For this exercise, copy exactly the lines below from the one with "Viewport: 1425px width, 840px height." through the one with "to outline view" and leave out the pictures.

SUPPLIED DATA:
BEGIN

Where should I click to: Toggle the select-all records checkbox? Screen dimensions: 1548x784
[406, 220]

END
BEGIN

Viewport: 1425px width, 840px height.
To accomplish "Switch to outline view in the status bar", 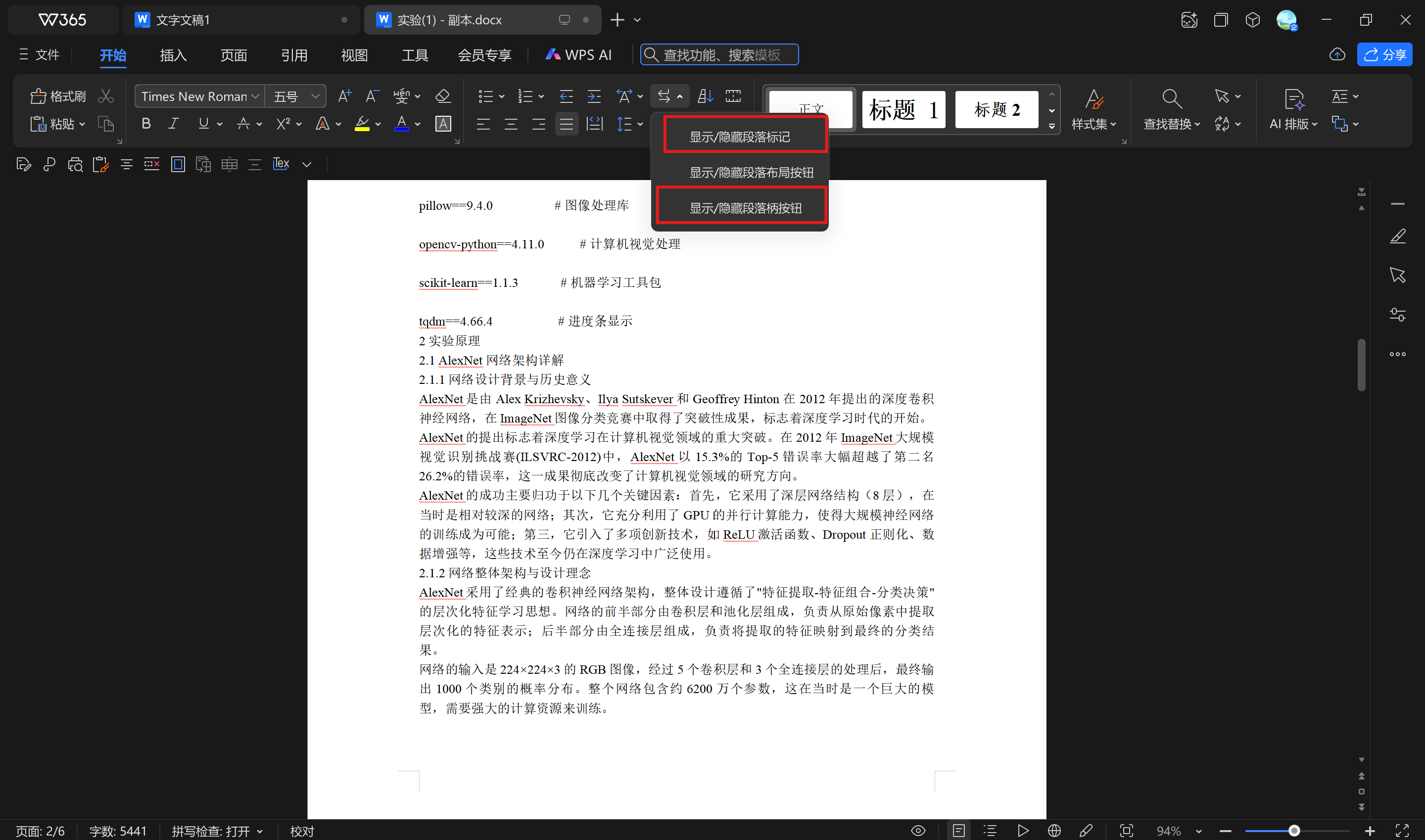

END
BEGIN

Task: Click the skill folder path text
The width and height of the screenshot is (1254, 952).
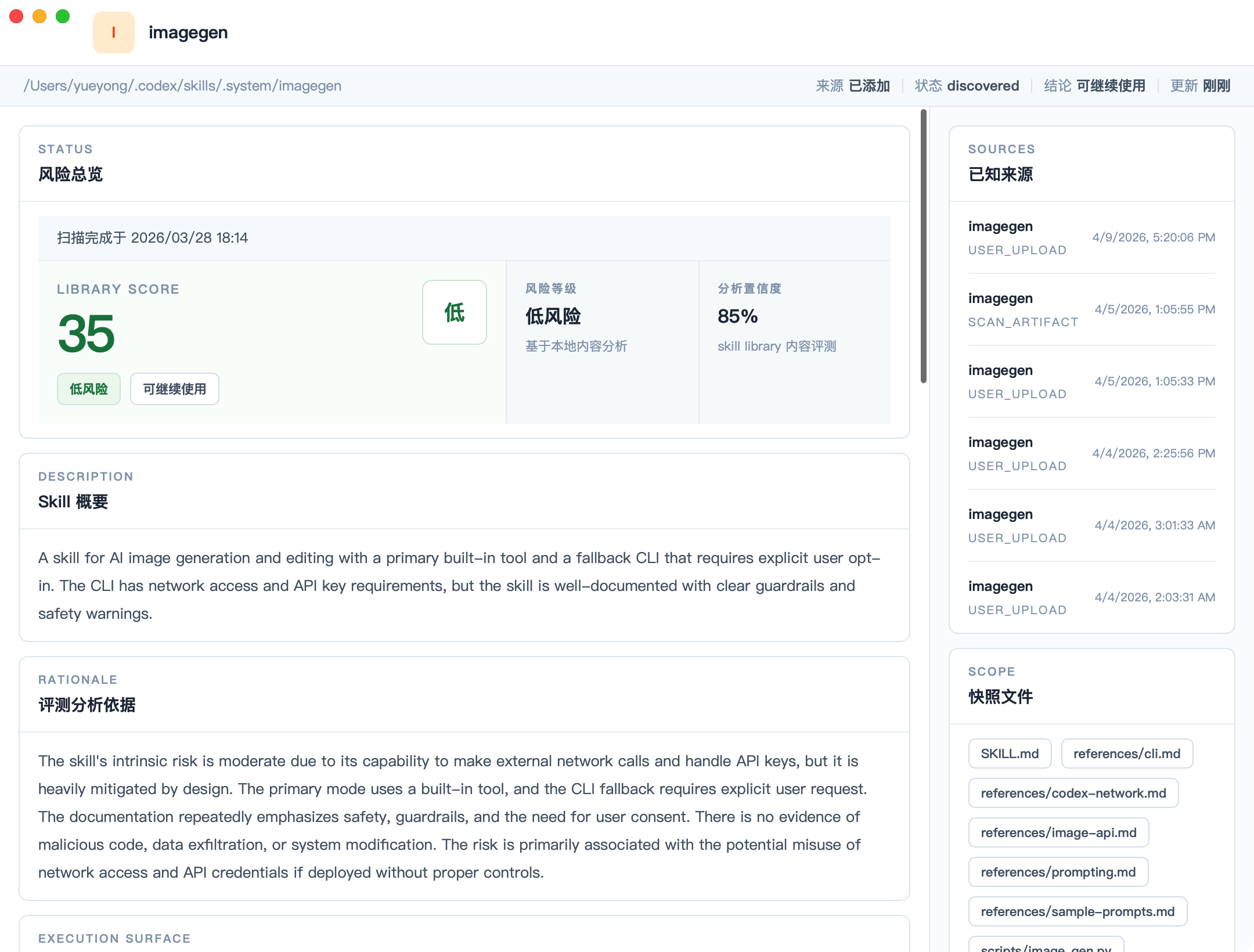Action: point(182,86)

END

RESPONSE AREA:
Viewport: 1425px width, 840px height.
To accomplish "Switch to outline view in the status bar", 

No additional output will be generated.